Activity: The expected output is an exact copy of the lines from the one containing "Where should I" to the final line below, minus any pictures.

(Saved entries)
===

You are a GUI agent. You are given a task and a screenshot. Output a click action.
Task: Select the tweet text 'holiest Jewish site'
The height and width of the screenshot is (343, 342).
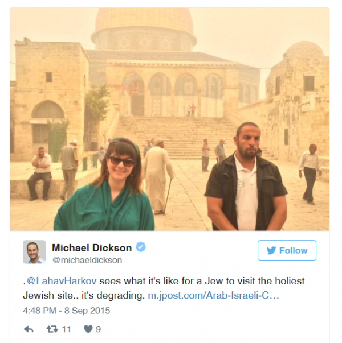pyautogui.click(x=164, y=288)
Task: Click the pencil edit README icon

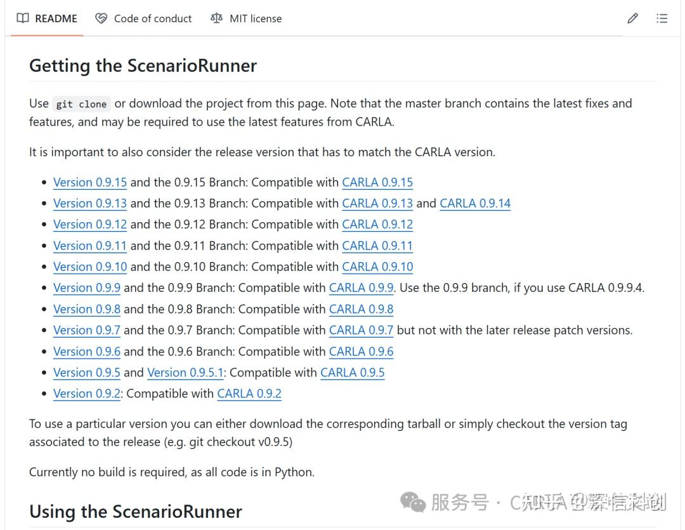Action: tap(632, 18)
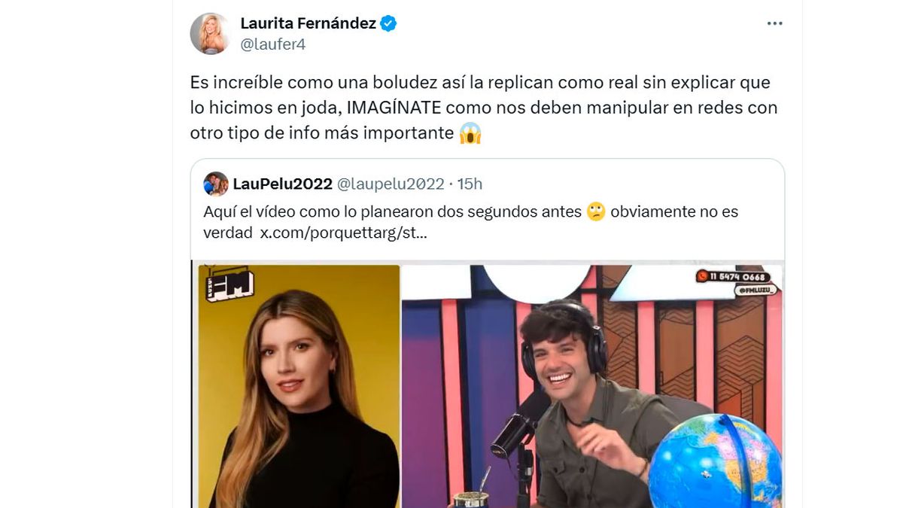
Task: Click the screaming face emoji in the tweet
Action: (x=470, y=134)
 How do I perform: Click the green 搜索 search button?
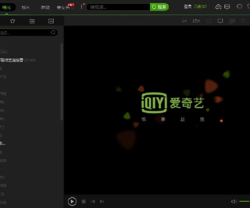pos(159,7)
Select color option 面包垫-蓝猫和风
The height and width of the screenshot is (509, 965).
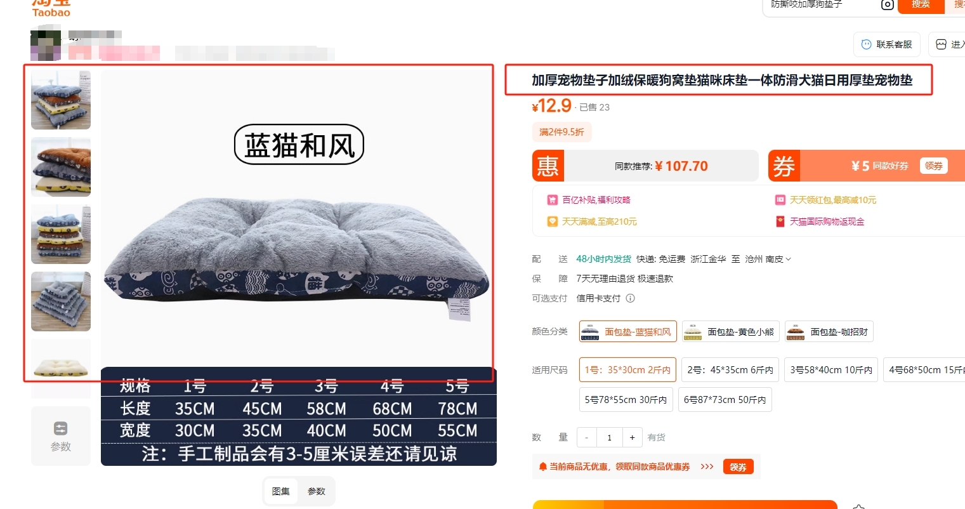click(627, 331)
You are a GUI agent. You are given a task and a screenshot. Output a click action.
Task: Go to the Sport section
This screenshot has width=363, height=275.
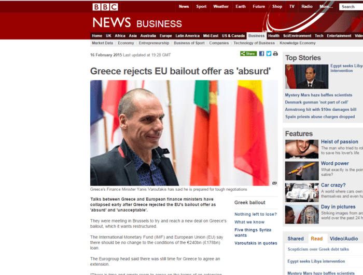coord(201,6)
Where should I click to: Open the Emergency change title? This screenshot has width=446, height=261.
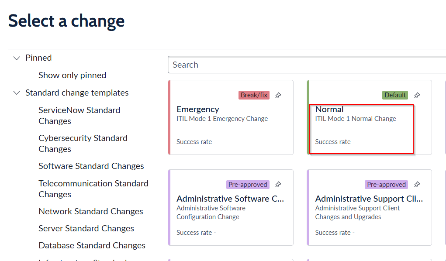point(198,110)
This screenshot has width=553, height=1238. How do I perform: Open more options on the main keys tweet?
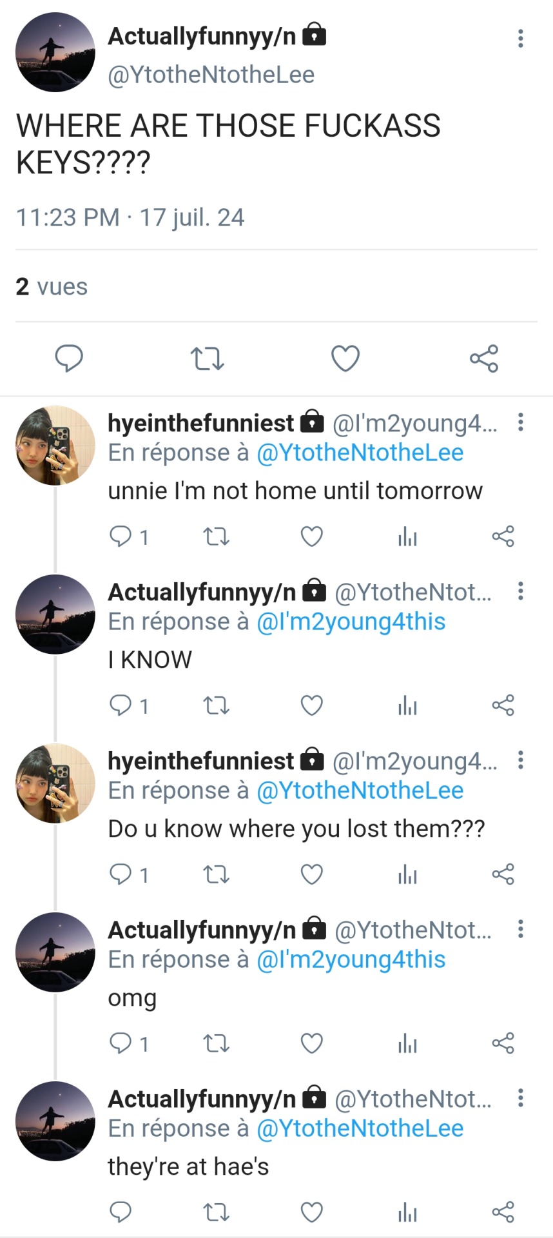coord(520,39)
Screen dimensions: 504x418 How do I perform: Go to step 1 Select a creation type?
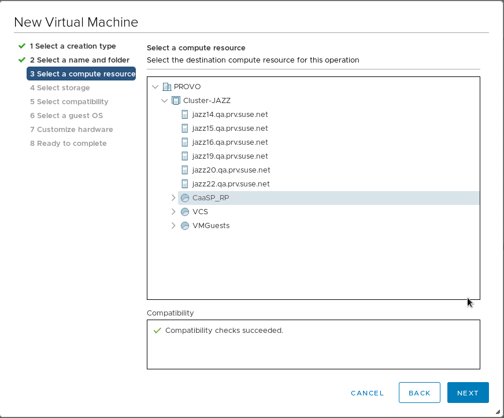[73, 46]
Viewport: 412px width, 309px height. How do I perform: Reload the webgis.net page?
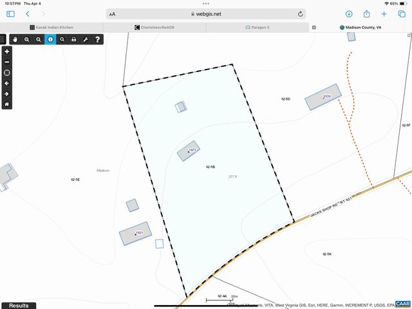(x=301, y=14)
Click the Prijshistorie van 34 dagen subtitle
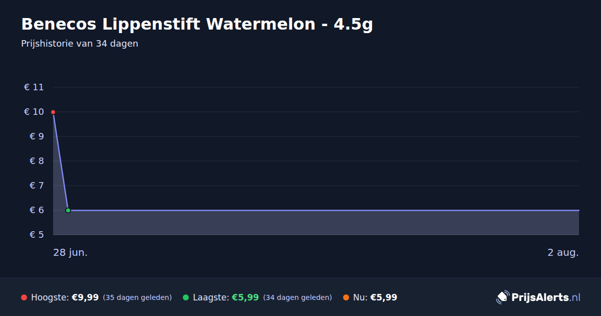This screenshot has height=316, width=601. click(80, 44)
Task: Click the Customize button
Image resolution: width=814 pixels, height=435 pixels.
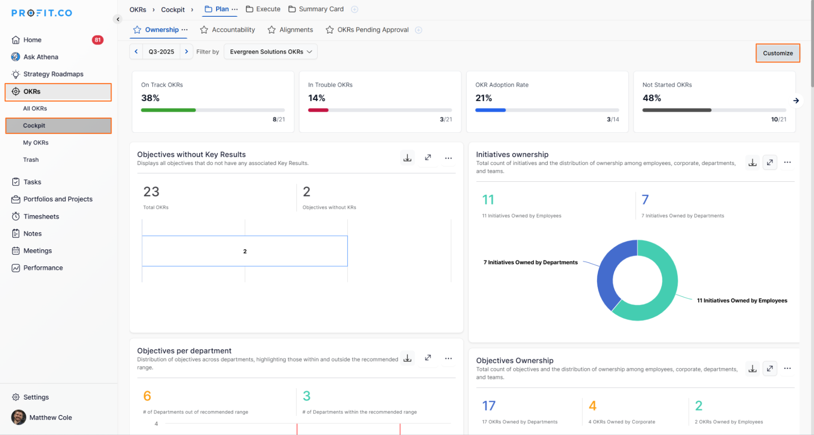Action: 777,53
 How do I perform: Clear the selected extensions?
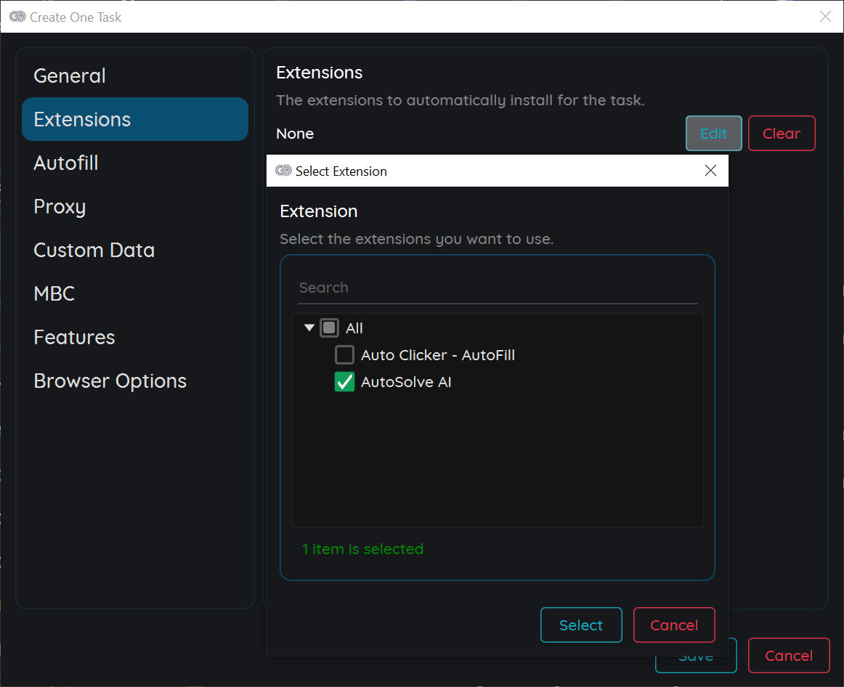[782, 134]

===

Task response:
Where should I click to: Open the Emergency change title? This screenshot has width=446, height=261.
point(198,110)
This screenshot has width=553, height=1238. How do I perform: Open more options on the main keys tweet?
coord(520,39)
Screen dimensions: 504x418 How do I perform: Go to step 1 Select a creation type?
[73, 46]
Viewport: 412px width, 309px height. How do I perform: Reload the webgis.net page?
(x=301, y=14)
Click the Prijshistorie van 34 dagen subtitle
This screenshot has height=316, width=601. click(80, 44)
Task: Click the Customize button
Image resolution: width=814 pixels, height=435 pixels.
Action: 777,53
 How do I perform: Clear the selected extensions?
[782, 134]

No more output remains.